Il se passe à Genève quelque chose d’étrange: “le pouvoir institutionnel laisse de plus en plus de place à une gouvernance multi acteurs et à géométrie variable“.

En effet, les ONG (organisations non gouvernementales) comme Médecins sans Frontières (MSF), le WWF, le CICR ou encore le WEF prennent directement part aux discussions sur les questions de la gouvernance monde.

Ingérences humanitaires ?
Ainsi, elles abordent sans complexe toutes les questions sur le droit humanitaire, les nouvelles pandémies, l’environnement, les nouvelles énergies, la paix, le commerce mondial. Elles ont leurs mots à dire et sont écoutées.

Récemment, de grandes firmes d’avocats américaines représentant de grandes entreprises internationales se sont également installées à Genève. Quelle est la part des Etats-Nations dans tout cela?

Genève comme centre du monde ?

Il en est de même sur le plan local. La preuve en est que sous nos yeux, se créent de nouvelles formes de gestion du territoire trans-cantonal et transfrontalier Grâce à de nouveaux accords, ceux de Karlsruhe qui légalisent ces pratiques, «la métropole lémanique» s’installe. Une nouvelle gouvernance prend le pas sur l’ancien monde qui cède peu à peu du terrain.
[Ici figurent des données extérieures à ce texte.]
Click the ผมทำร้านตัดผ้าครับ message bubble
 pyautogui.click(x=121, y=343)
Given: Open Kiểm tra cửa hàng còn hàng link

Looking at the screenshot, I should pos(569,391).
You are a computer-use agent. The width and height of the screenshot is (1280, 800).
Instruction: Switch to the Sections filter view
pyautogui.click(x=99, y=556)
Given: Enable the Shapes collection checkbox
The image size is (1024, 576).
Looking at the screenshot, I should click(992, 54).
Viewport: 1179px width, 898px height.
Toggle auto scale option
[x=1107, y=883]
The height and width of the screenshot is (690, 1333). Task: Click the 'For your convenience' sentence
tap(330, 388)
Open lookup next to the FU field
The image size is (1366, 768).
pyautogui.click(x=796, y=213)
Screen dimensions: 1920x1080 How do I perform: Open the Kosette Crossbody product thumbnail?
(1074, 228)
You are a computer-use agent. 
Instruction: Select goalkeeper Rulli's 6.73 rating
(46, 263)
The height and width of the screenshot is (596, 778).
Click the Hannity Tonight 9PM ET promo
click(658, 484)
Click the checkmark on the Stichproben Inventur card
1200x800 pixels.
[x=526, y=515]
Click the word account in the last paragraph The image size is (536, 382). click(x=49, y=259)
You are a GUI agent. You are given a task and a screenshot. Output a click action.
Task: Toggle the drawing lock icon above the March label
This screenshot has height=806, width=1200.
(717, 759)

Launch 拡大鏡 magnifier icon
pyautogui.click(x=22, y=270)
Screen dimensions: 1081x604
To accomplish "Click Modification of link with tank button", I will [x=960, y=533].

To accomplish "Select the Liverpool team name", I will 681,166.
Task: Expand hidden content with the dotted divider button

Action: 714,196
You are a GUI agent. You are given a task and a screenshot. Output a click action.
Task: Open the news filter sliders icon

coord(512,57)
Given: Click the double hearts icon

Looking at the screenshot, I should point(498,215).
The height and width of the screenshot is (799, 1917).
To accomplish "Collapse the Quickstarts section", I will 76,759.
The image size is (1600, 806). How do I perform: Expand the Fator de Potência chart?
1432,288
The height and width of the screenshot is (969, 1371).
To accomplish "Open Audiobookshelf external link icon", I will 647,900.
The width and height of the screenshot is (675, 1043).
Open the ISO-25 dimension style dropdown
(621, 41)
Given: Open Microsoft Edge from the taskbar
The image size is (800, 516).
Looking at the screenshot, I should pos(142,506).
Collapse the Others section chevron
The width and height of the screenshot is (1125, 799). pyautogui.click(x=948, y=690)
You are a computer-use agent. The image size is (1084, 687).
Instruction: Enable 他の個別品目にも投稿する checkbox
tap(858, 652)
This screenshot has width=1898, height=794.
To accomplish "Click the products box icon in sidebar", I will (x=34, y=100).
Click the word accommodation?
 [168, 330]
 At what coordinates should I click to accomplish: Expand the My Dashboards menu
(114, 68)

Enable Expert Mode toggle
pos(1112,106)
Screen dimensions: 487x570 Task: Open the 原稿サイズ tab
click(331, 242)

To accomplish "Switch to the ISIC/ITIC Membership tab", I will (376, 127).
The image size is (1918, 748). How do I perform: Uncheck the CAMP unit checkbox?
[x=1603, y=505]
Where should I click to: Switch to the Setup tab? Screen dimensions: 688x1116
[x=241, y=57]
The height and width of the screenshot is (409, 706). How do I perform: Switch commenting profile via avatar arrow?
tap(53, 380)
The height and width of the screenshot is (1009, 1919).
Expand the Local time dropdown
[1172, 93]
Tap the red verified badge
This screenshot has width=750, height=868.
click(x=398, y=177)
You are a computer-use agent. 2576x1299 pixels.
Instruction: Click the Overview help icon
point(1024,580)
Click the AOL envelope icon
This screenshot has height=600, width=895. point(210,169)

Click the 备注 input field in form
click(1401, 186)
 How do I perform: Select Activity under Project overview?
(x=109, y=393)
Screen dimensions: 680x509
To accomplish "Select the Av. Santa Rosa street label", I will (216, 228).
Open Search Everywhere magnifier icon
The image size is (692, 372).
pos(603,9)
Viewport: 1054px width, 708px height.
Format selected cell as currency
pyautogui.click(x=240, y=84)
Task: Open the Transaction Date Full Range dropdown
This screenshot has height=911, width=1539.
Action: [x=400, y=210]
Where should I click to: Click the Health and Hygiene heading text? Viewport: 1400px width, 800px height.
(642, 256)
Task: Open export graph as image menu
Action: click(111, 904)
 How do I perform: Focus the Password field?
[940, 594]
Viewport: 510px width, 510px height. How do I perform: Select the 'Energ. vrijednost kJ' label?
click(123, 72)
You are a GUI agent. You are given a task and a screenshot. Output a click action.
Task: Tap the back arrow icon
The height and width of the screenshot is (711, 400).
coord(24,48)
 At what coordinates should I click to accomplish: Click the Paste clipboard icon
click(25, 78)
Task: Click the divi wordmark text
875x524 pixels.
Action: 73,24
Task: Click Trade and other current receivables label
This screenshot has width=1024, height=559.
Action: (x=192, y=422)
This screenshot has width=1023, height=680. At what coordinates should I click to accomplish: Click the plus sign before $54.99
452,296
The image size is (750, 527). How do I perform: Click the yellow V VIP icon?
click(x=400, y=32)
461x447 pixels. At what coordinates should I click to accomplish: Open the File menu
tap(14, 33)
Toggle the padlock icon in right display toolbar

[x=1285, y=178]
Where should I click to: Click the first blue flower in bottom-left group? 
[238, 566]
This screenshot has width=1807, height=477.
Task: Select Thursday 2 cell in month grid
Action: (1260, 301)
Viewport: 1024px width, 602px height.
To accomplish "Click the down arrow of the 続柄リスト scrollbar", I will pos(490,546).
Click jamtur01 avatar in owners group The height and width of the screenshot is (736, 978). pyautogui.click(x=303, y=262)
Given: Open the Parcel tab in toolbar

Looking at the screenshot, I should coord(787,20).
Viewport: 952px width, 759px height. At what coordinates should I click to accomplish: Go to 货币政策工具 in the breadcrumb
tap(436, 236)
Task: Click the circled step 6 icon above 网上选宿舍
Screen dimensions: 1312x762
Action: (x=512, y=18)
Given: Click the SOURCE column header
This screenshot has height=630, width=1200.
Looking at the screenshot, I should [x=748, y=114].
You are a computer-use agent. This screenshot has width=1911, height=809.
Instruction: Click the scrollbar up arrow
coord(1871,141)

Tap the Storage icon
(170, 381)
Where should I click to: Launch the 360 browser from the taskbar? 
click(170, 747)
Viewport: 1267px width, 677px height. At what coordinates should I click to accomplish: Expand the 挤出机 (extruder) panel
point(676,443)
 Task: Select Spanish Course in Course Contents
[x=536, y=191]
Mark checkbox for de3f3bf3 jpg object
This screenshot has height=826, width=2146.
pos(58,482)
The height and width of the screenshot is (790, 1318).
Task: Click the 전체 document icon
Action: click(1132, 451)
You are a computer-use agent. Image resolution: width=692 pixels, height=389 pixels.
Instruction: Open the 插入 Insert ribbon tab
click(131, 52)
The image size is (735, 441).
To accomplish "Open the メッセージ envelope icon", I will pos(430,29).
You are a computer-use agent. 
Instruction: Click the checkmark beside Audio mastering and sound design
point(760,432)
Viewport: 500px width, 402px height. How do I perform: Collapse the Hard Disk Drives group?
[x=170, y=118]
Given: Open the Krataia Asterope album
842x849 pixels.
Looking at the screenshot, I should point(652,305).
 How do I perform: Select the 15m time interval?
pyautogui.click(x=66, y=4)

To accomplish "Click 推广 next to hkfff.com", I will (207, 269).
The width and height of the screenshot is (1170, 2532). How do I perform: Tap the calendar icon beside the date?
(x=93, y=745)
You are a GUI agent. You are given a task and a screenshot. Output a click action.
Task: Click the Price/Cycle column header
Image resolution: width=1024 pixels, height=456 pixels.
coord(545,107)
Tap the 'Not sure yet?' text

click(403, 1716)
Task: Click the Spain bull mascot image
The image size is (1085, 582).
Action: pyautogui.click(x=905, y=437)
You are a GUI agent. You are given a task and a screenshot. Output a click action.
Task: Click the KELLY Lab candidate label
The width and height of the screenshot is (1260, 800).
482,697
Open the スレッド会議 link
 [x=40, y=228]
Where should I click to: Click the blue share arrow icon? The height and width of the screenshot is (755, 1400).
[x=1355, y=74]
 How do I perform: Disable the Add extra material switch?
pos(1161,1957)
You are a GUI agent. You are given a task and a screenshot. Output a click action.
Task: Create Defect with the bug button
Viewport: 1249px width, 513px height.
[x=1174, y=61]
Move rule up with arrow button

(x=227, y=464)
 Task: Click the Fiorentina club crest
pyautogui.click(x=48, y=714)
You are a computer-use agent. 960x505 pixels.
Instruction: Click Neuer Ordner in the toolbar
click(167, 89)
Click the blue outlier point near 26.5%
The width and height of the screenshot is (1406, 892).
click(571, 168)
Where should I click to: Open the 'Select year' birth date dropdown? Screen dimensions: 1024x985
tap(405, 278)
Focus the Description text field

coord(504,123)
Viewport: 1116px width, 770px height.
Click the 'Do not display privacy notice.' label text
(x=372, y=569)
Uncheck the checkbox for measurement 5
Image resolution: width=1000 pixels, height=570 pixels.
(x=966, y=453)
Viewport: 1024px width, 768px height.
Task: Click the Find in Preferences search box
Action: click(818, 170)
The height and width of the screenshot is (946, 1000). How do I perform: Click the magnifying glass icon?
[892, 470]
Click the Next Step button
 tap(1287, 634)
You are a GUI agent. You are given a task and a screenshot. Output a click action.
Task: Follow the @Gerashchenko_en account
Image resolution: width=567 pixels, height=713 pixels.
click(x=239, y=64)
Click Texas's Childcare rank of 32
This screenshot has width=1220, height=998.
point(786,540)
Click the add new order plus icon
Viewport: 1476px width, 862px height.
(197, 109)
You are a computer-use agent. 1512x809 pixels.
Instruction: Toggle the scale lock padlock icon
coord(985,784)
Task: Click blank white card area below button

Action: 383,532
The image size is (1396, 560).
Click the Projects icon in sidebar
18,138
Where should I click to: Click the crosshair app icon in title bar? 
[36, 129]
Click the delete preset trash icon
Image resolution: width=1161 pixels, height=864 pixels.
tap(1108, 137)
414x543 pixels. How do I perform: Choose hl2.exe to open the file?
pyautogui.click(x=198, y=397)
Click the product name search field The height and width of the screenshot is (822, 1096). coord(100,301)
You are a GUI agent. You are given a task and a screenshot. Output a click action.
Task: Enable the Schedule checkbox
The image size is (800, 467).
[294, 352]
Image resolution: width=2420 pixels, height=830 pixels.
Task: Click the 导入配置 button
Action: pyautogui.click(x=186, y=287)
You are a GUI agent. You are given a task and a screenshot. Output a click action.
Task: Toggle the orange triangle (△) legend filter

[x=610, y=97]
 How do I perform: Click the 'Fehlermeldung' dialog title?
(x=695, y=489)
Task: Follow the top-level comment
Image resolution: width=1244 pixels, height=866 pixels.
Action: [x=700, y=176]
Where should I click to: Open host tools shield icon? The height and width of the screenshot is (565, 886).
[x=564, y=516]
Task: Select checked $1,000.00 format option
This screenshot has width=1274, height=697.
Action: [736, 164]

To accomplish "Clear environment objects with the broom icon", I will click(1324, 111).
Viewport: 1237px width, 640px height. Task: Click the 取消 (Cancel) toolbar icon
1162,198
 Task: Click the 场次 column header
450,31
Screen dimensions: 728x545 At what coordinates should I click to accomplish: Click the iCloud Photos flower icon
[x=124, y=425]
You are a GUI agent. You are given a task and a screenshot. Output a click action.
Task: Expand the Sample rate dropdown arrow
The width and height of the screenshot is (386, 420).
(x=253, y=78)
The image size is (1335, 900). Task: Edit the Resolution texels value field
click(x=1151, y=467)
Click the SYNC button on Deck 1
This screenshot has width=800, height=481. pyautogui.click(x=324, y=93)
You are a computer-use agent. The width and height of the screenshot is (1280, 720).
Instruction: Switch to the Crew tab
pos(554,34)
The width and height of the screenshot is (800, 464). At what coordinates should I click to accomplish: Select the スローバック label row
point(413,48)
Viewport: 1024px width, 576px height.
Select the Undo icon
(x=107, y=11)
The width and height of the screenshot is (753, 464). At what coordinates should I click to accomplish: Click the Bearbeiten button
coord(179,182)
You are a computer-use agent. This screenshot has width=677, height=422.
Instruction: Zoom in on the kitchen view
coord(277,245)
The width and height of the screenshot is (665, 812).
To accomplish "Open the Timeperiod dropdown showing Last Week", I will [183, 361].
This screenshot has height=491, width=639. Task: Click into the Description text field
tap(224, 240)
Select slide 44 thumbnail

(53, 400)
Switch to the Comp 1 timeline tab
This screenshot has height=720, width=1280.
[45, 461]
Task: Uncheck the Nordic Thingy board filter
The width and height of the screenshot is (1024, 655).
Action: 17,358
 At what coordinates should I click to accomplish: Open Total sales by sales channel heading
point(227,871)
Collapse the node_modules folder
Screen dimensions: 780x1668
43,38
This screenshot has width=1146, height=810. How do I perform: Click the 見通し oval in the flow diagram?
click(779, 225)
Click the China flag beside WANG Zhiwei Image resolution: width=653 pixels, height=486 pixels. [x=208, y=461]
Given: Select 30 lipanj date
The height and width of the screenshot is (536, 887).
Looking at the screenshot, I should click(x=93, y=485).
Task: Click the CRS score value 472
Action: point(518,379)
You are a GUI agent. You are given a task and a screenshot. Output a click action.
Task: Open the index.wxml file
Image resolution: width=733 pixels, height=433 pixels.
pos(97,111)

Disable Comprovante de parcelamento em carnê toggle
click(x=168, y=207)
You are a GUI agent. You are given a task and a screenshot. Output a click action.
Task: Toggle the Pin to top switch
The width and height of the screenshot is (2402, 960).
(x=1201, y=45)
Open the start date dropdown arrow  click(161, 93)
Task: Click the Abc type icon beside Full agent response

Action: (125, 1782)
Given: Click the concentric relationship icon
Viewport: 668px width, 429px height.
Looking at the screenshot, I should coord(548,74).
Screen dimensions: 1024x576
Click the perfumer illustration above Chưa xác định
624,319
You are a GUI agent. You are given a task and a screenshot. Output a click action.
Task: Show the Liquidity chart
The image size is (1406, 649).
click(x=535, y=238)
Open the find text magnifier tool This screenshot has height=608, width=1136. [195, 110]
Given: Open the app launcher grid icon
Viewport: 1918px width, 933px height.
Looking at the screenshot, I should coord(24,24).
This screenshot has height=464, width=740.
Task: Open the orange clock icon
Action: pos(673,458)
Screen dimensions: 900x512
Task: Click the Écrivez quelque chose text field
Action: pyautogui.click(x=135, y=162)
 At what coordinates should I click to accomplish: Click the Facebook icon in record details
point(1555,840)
La grande particularité de Genève, c’est que ce double mouvement d’innovation dans la gestion globale et dans la gestion locale, se produit simultanément sur le même petit territoire. Genève se trouve ainsi être au cœur d’une révolution de la soft gouvernance qui va influencer le monde entier.

Mais est-ce que les autorités genevoises empêtrées dans leurs «affaires» seront-elles lever les yeux vers l’horizon du renouveau.